Medicaid expansion could become a reality within two years. Exactly what that expansion looks like — and how easily it will be to adjust the system in the future — largely depends on whether lawmakers finally do it themselves or leave it up to voters.
The Mississippi Hospital Association is backing a ballot initiative to expand Medicaid with a constitutional amendment. If an amendment makes it to the ballot, voters are almost certain to pass it.
There is one big caveat: the Mississippi Supreme Court is currently hearing a challenge to the ballot initiative process. If they throw out the process, then all talk of a ballot initiative is moot -- something many lawmakers would welcome.
But if the Supreme Court lets the ballot initiative process stand, then lawmakers have a big decision to make. They can pass Medicaid expansion through the normal legislative process, crafting a program on which the majority of them can agree and one they can update easily, or they can allow the people to pass a constitutional amendment that can only be changed by future votes of the people.

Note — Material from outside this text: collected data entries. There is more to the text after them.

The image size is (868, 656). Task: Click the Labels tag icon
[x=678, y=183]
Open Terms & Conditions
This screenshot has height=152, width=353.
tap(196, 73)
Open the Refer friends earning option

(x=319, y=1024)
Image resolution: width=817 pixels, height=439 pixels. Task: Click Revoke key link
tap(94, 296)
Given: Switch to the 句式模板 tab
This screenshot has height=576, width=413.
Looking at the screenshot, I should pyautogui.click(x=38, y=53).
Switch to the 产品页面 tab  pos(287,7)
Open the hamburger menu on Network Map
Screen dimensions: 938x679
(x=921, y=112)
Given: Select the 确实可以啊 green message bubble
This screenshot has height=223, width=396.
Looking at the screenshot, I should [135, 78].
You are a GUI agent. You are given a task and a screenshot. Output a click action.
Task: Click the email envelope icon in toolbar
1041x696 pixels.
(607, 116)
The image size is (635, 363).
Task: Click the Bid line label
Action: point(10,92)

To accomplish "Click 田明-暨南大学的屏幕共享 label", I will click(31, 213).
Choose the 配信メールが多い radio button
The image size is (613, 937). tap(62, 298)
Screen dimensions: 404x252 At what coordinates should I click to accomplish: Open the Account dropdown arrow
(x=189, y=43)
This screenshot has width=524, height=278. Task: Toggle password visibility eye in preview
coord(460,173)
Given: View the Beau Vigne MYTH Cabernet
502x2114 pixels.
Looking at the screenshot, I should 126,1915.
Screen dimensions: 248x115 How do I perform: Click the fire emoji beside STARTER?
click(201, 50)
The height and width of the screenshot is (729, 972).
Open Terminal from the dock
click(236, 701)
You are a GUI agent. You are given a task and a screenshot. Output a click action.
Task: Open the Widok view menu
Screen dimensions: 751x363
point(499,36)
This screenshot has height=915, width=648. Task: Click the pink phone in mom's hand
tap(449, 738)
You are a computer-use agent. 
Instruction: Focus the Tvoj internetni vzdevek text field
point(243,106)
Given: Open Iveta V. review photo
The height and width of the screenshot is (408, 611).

Lt. Gov. Delbert Hosemann said he would hope lawmakers have learned a lesson from Initiative 65, which created a statewide medical marijuana program after voters passed it with 74% approval. Even some supporters of medical marijuana have taken issue with portions of how the program is set up under Initiative 65, including the lack of tax revenue for the state and what they see as insufficient control over where dispensaries can locate.
While not specifically naming Medicaid expansion, Hosemann's comments are clear. Lawmakers for years ignored the overwhelming majority of the state calling for a medical marijuana program, so voters did it themselves. The result was an imperfect system the Legislature is mostly powerless to control.
All things considered, it seems a better option for lawmakers to expand Medicaid than for it to be done via the ballot. Medicaid is an expensive, complex program. It requires well-considered solutions and the ability to adjust those solutions over time. And having that much state funding tied to a constitutional requirement is a scary prospect when lean years could cause unimaginable havoc on other state agencies.
Lawmakers need to expand Medicaid. It is the clear will of the people. As we have argued before, it also makes clear financial sense. Regardless of what the Mississippi Supreme Court does with the ballot initiative process, it is time for lawmakers to listen to the people and act accordingly.